Bonjour mon Toto, bonjour mon bon petit Toto, bonjour mon adoré petit homme, bonjour. Je te baise de l’âme et du cœur, comment vas-tu ? Ici nous allons bien, c’est toujours comme cela tous les matins [1]. Malheureusement les soirées ne sont pas aussi bonnes. J’attendrai M. Triger avant de hasarder aucun autre bouillon de poulet. J’ai hâte de voir cette pauvre enfant en pleine convalescence, pour elle d’abord qui souffre, et pour moi qui suis privée de te voir. J’ai le cœur tout malade et tout triste. Je sens que j’ai besoin de toi, de toi et puis encore de toi. Si tu veux m’en donner dès que je serai un peu plus tranquille, je saurai bien le MANGER. En attendant, je m’en passe, à mon grand regret. Que fais-tu ce matin ? Penses-tu un peu à moi du milieu de ta famille et de ton bonheur ? Moi je pense à toi toujours, rien ne peut me distraire de ton doux souvenir et rien, ni peine, ni plaisir ne peut me faire oublier les ennuis de ton absence. Mme Luthereau sort de chez moi, elle venait savoir des nouvelles de Claire. Maintenant elle ne viendra plus que demain. Je serai seule toute la journée aujourd’hui. Je n’en suis pas fâchée parce que je crois que ma péronnelle se trouvera mieux du silence et de l’isolement complet. Quant à moi, je ne sens qu’une chose, le besoin de te voir et d’être avec toi. Tâche de venir une petite goutte tout à l’heure, tu me feras une grande joie.

Juliette

BnF, Mss, NAF 16362, f. 391-392
Transcription d’Audrey Vala assistée de Florence Naugrette


19 avril [1846], dimanche soir, 10 h. 

Tu n’es pas revenu tantôt mon adoré, et je ne t’en veux pas parce que j’ai bien compris que le mauvais temps compliqué de ta mauvaise chaussure devait te rendre prudent.
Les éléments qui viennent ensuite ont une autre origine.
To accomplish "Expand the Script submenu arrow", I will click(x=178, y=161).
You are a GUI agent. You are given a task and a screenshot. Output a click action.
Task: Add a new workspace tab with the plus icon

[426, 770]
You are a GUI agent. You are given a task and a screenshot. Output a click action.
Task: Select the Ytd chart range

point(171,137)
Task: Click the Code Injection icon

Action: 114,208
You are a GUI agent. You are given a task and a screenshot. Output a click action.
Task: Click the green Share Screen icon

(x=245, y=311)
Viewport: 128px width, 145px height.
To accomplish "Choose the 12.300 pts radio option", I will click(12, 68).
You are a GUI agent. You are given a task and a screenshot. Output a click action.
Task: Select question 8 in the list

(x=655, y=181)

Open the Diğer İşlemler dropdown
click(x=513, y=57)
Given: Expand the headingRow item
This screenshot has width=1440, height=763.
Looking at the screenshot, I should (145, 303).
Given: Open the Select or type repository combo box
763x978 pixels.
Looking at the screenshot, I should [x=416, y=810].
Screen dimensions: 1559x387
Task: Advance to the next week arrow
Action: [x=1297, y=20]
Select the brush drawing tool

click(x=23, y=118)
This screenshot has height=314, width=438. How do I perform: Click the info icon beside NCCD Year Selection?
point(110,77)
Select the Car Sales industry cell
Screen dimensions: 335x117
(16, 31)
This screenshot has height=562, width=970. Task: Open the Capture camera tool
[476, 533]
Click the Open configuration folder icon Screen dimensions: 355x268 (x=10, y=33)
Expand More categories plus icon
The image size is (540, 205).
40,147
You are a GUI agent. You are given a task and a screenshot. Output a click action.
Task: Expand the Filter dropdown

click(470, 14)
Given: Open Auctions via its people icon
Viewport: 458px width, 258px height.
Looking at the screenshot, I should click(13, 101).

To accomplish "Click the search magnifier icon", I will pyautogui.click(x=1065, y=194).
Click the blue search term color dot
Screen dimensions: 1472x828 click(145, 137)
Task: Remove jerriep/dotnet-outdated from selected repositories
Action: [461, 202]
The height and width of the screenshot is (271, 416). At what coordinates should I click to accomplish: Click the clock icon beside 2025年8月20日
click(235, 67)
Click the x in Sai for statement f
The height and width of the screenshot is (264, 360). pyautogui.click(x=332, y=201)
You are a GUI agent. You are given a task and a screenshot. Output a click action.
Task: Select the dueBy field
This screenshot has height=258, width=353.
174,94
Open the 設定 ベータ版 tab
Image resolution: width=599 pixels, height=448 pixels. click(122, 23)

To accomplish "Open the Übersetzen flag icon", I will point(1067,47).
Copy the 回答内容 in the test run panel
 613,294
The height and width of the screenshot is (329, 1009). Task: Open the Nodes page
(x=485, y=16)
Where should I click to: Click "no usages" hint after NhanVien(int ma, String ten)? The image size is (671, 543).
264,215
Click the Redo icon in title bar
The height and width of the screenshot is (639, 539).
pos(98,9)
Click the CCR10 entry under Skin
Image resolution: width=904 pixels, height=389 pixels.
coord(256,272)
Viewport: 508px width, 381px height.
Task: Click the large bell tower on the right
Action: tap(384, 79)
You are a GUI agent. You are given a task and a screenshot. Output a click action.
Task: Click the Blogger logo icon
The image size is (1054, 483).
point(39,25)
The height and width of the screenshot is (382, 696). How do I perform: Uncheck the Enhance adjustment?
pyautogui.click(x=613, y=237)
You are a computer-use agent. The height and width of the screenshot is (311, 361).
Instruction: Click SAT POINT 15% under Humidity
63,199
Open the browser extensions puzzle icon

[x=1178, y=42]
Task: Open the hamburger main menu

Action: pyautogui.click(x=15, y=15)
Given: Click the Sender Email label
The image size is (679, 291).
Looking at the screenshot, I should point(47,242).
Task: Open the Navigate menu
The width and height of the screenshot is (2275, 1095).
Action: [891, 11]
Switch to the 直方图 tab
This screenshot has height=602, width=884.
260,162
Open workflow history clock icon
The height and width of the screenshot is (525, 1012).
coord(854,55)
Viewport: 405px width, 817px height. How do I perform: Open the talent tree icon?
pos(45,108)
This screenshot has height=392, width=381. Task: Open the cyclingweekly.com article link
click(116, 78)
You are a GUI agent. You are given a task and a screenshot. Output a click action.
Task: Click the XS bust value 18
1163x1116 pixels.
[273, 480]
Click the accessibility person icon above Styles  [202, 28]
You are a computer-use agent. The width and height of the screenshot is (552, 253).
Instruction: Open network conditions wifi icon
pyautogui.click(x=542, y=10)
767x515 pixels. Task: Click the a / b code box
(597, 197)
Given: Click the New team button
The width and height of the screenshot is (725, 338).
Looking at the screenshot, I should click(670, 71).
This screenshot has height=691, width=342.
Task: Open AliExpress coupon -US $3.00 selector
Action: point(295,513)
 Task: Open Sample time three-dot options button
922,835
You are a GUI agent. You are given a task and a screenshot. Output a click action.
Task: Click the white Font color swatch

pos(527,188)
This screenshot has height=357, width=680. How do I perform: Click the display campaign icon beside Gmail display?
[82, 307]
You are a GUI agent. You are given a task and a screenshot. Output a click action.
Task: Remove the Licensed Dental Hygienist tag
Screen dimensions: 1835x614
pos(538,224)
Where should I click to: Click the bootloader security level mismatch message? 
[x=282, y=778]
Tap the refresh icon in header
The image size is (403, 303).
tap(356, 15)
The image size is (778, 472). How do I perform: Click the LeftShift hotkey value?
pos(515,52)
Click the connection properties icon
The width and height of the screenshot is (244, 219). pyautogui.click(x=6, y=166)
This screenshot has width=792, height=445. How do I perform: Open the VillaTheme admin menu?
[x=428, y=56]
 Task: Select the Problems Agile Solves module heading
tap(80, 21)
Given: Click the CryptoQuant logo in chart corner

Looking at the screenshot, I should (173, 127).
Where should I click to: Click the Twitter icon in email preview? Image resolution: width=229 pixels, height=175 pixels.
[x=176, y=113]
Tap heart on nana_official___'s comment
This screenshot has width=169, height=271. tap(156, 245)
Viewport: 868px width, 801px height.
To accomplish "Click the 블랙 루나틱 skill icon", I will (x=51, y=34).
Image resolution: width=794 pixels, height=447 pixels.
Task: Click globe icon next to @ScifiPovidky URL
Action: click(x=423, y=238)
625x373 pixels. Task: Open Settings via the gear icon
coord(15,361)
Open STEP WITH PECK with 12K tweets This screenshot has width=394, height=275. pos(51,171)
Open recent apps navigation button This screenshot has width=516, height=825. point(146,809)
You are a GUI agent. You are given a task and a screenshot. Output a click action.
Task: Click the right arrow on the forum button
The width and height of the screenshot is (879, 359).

Moi j’ai passé mon temps à soigner ma fille et j’espère que cette fois le mieux ne se démentira pas. Il n’est survenu aucun accident, la journée toute entière s’est bien passée et le père Triger a approuvé ma médicamentation. Tout en m’occupant de ma pauvre péronnelle, je n’ai pas cessé de penser à vous, à preuve que je vous ai fait de la bonne cuisine dans une casserole de cuivre, vous m’en direz des bonnes nouvelles. À propos de nouvelles, je vais voir tout à l’heure si j’ai fait ma fortune avec la loterie des petits bourgeois. Jusqu’à présent je n’ai pas encore pu m’en assurer parce que j’ai eu toute la journée des visites pour Claire et puis Mme Luthereau sur laquelle je ne comptais pas est venue dîner et je ne voulais pas parler de cela devant elle. Quand je pense que j’ai peut-être le gros lot à l’heure qu’il est et que je n’en suis pas plus fière, je m’admire et je me vénère stoïquement. Avant de me lancer à corps perdu dans la fortune, je vais écrire à Dabat de te faire une paire de bottes à liège, on n’est pas plus philosophe.

Juliette

BnF, Mss, NAF 16362, f. 393-394
Transcription d’Audrey Vala assistée de Florence Naugrette

Notes

[1La tuberculose de Claire, dont les premiers symptômes sont apparus fin mars, et qui l’emportera en juin, n’a pas encore été diagnostiquée.